» DIRECTIONS:
Tell how many lines of the data below have the string "Science" in them. Say nothing more.
(Beginning of SOURCE MATERIAL)
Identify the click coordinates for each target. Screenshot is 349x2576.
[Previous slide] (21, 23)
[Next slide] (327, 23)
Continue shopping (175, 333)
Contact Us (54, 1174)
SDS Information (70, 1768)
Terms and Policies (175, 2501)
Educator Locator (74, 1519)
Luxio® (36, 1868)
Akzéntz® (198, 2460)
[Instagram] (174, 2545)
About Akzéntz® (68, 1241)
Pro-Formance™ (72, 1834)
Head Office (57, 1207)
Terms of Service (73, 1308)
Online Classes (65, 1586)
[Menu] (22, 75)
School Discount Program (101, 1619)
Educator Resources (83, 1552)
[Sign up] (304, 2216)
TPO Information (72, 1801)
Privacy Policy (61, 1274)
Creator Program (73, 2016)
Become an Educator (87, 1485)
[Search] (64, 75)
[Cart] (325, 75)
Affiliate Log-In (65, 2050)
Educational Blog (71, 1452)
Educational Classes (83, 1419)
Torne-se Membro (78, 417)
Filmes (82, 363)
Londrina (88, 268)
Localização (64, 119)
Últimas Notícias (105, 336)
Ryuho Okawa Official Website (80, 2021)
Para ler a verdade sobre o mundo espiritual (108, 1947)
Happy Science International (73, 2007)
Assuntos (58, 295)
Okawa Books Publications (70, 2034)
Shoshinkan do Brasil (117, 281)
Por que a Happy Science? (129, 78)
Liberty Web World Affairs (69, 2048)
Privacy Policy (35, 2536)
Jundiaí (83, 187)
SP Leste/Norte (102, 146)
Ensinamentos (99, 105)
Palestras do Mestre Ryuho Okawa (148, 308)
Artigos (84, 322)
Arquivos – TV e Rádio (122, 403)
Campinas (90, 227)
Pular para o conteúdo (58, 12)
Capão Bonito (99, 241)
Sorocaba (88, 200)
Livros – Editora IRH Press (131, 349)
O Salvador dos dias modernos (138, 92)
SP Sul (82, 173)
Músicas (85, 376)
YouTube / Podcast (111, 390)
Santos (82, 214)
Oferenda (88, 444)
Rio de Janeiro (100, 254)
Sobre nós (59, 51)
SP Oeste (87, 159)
(End of SOURCE MATERIAL)
(Beginning of SOURCE MATERIAL)
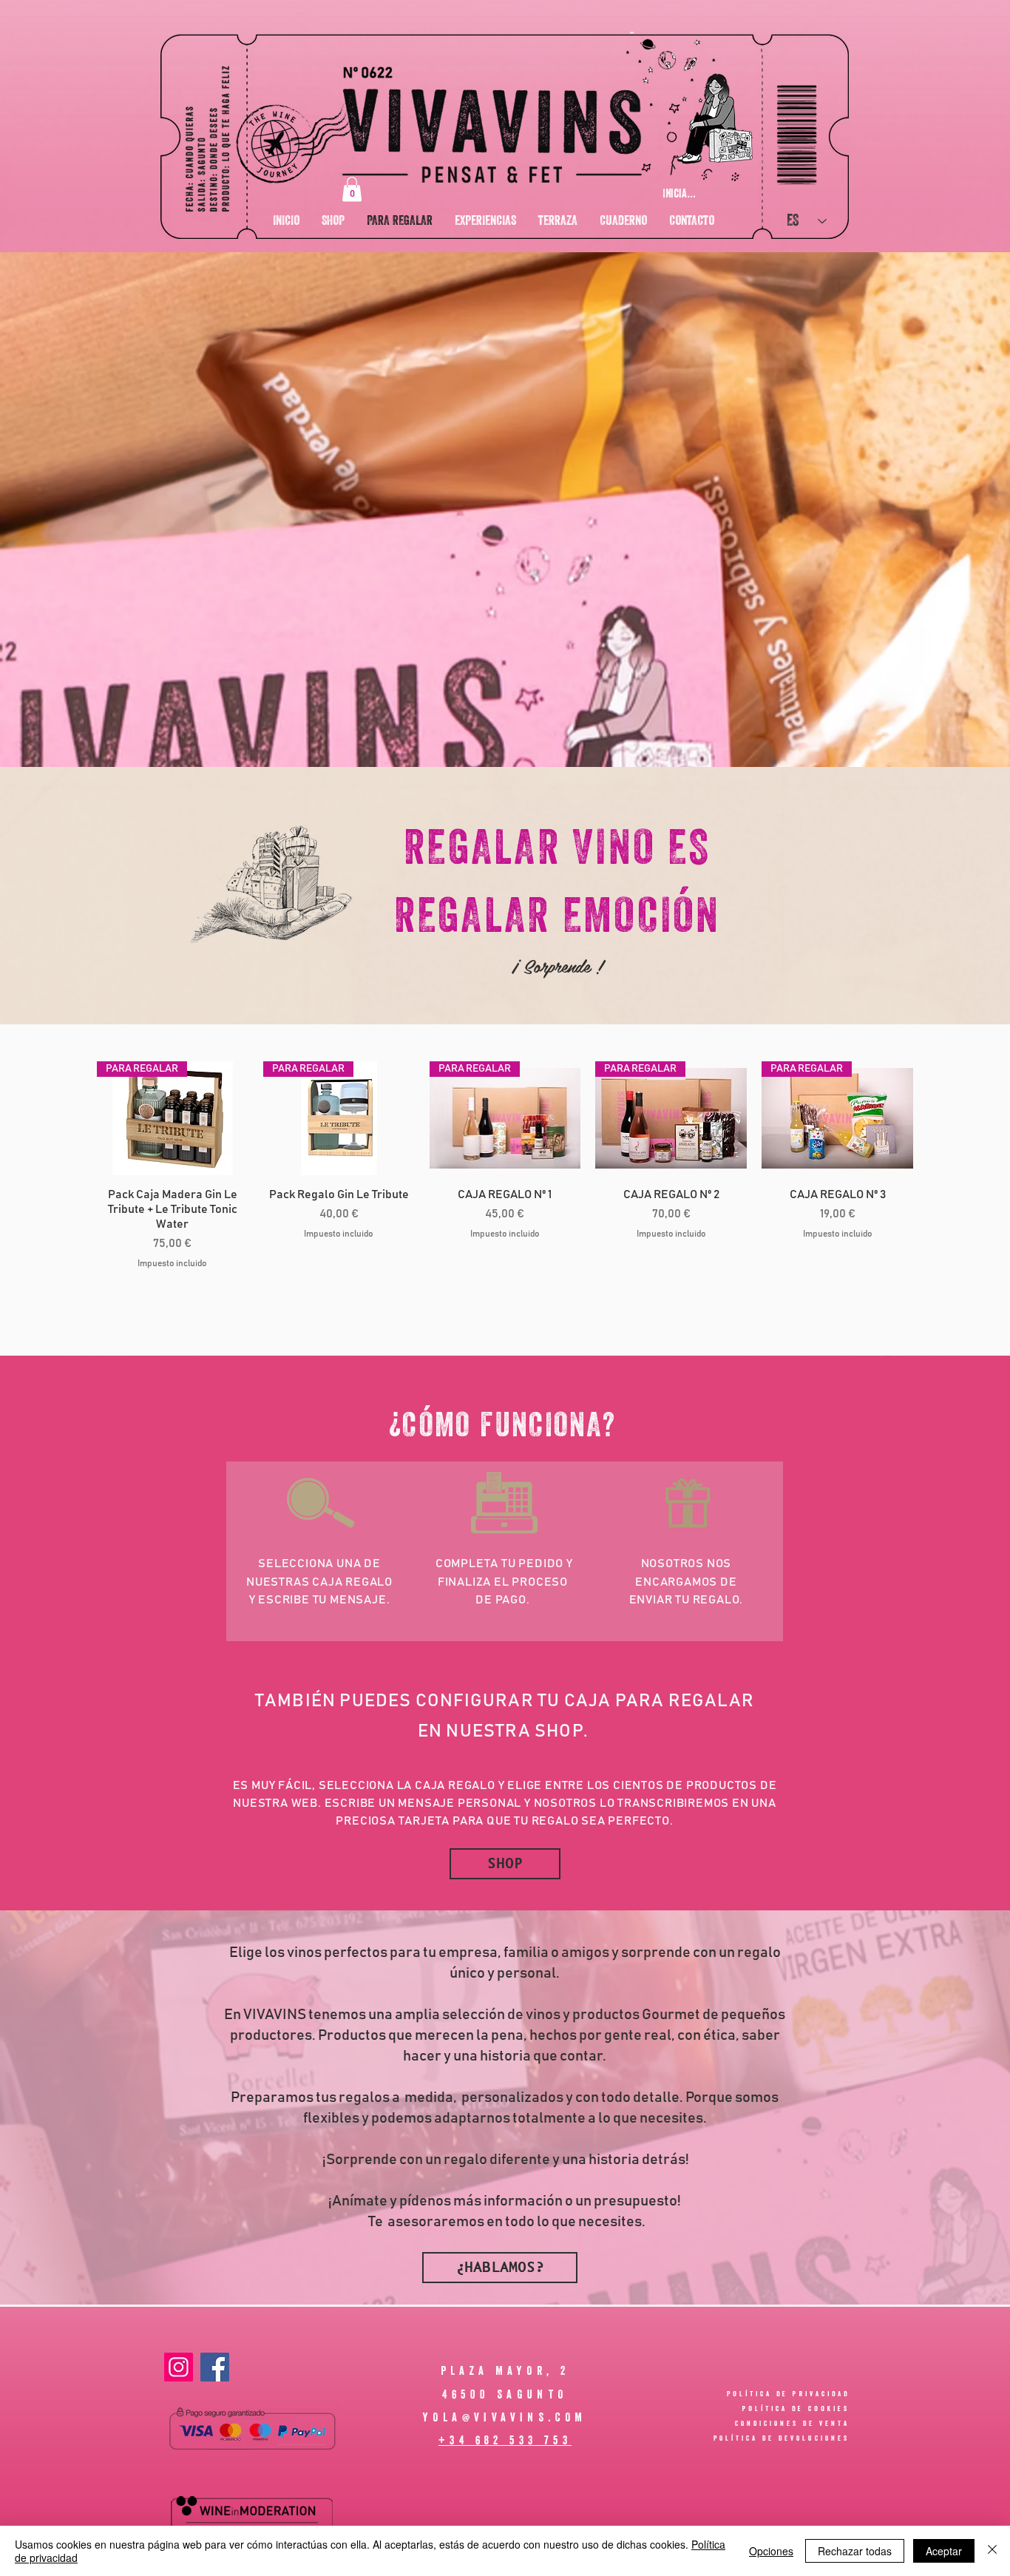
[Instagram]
(End of SOURCE MATERIAL)
(Beginning of SOURCE MATERIAL)
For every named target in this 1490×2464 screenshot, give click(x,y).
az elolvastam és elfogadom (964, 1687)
(End of SOURCE MATERIAL)
» ANSWER FOR THIS EXERCISE:
2